От Светланы Савенко ("Общая газета") не скрылось, что "некоторые из них учли опыт предшественников, покусывавших баховскую глыбу еще в первой половине столетия. Подражания Баху порой напоминали знаменитую Мону Лизу с пририсованными усами. Так получилось, например, у Алексея Шульгина, переложившего альтовую арию "Erbarme dich" в асинхронное электронное пение, при аутентичной целости баховского аккомпанемента".

"Да и был ли это Бах?" - вопрошает Владимир Котыхов ("Московский комсомолец"). - "Даже сам Иоганн Себастьян, чей компьютерный портрет нависал над залом, делал удивленные глаза, выворачивая их от круглых до квадратных.".

"Алексей Шульгин в своем сочинении совершил настоящее покушение на... портрет Баха. В момент исполнения номера "Erbarme dich" появилась видеопроекция портрета композитора. И тут публика увидела, как глаза Баха стали тянуться к вискам, превращая его в настоящего китайца, а потом продолжали вращаться, пока не совершили полный оборот вокруг своей оси" (Ольга Романцова, "Вечерний клуб").

"Ученые стилизации Сергея Загния смотрелись на этом фоне настоящими концептуалистскими симулякрами" (Светлана Савенко, "Общая газета").

"Лавируя между умными стилизациями Сергея Загния и тривиальным эрзац-Бахом Алексея Шульгина, повествование зависало в математизированных антифонах Владимира Мартынова, ускорялось эстрадными выходами Ольги Леоновой, сжималось в волнующей нежности музыки ТПО "Композитор" (Елена Черемных, "Коммерсантъ").

"Без мартыновских антифонов и экзерсисов Сергея Загния, выкроенных только лишь из баховского материала, в ней не было бы пространств, в которых люфт между каноном и актуальностью, интеллектуальной шуткой и простым ритуалом оказывается головокружительной красотой" (Юлия Бедерова, "Время МН").

"Прозвучали сочинения самых разных музыкальных стилей. Сочетание бас-гитары, струнного оркестра и духовых инструментов в опусах Ираиды Юсуповой заставляло вспомнить рок-концерты 80-х годов. Алексей Айги использовал для акции написанное прежде музыкальное сопровождение к фильмам Гриффита, построенное на звучании тувинского горлового пения. Музыка в исполнении группы "4,33" и Сайнхо Намчылак поражала новизной звуковой фактуры. Антифоны Владимира Мартынова в духе григорианского хорала (исполненные ансамблем "Сирин") возвращали к аскетической строгости богослужебных песнопений" (Майя Крылова, Ольга Романцова, "Независимая газета").

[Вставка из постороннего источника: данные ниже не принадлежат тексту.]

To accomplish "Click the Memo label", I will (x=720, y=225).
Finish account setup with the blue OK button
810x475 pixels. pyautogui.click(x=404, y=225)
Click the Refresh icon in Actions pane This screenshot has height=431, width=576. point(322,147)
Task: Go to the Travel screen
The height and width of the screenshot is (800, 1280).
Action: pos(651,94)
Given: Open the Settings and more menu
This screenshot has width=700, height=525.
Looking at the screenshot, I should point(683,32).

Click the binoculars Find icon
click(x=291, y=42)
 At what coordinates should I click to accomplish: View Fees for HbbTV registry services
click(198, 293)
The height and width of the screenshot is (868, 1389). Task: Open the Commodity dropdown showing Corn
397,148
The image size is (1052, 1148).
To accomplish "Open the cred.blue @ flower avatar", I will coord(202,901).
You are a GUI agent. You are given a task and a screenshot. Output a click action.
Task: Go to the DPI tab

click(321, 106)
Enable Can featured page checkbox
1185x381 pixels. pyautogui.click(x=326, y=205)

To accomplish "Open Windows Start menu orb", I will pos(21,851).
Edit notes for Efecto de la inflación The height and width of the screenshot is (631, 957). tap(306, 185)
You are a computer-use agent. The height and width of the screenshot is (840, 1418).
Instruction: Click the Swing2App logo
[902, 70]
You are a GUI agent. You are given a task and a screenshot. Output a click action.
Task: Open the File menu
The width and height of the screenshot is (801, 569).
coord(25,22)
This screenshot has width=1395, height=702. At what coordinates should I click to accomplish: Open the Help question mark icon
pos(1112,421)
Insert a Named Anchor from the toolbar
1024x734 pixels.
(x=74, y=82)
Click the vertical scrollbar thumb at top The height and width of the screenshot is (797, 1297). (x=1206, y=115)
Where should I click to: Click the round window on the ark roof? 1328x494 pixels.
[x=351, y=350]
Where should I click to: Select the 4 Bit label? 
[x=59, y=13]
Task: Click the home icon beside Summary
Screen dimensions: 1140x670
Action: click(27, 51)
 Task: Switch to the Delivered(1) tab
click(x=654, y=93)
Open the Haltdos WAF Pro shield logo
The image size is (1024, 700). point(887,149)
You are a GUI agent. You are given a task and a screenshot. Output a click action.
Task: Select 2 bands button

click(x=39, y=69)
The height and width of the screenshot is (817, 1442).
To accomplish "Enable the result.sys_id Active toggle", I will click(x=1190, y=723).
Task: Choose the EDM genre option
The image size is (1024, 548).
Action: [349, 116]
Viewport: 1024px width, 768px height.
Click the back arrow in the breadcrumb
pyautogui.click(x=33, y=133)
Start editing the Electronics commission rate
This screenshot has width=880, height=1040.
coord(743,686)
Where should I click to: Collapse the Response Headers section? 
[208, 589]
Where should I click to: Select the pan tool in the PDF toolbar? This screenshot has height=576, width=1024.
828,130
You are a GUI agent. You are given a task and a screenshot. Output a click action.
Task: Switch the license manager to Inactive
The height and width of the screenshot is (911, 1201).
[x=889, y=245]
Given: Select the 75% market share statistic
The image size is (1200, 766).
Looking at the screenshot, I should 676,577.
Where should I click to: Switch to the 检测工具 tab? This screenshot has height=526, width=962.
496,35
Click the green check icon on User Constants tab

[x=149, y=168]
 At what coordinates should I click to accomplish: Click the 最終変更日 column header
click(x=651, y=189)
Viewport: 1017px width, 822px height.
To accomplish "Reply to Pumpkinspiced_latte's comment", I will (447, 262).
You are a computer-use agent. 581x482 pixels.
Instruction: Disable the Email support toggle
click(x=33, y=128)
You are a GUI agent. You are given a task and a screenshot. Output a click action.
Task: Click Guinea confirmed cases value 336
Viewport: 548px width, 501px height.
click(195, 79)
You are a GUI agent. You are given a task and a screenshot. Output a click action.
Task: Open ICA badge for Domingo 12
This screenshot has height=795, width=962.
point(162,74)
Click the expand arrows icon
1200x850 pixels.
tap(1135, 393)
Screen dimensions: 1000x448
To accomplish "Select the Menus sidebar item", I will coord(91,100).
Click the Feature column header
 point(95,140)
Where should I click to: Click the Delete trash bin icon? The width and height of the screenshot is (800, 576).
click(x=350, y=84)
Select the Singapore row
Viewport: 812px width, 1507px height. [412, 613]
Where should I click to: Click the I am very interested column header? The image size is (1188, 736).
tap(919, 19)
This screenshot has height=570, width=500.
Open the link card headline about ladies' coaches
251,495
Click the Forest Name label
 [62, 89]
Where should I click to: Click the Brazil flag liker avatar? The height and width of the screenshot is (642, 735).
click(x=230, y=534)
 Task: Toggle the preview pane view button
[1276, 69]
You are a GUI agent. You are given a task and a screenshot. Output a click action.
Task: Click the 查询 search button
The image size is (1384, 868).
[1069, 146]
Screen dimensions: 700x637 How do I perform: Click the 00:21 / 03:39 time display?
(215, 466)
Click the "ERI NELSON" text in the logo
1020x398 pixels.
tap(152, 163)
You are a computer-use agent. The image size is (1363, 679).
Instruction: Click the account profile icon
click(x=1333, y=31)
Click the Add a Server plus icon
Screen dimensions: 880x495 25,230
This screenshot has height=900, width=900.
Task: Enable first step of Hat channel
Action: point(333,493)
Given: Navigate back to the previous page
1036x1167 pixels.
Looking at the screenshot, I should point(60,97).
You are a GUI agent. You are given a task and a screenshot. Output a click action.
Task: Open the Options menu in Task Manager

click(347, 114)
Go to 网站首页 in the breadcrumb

"По пути от одной евангельской строфы до другой "Страсти" кидало из крайности в крайность. Юрий Ханонъ поучаствовал громким обманчиво ортодоксальным хором, мутный пафос которого теряется за давно уже сплетенной автором чадрой обманов и подтекстов. А Алексей Айги внес исполненную честного спортивного азарта токкату "Нетерпимость" с электричеством, горловыми возгласами тувинской певицы Саинхо и мельтешащими ретро-кинокадрами. Владимир Мартынов сочинил гедонистический "Послеполуденный сон Баха", Владимир Николаев - арию-наваждение, исполняемую болезненным задыхающимся Sprechstimme" (Кира Верникова, Мьюзик.ру).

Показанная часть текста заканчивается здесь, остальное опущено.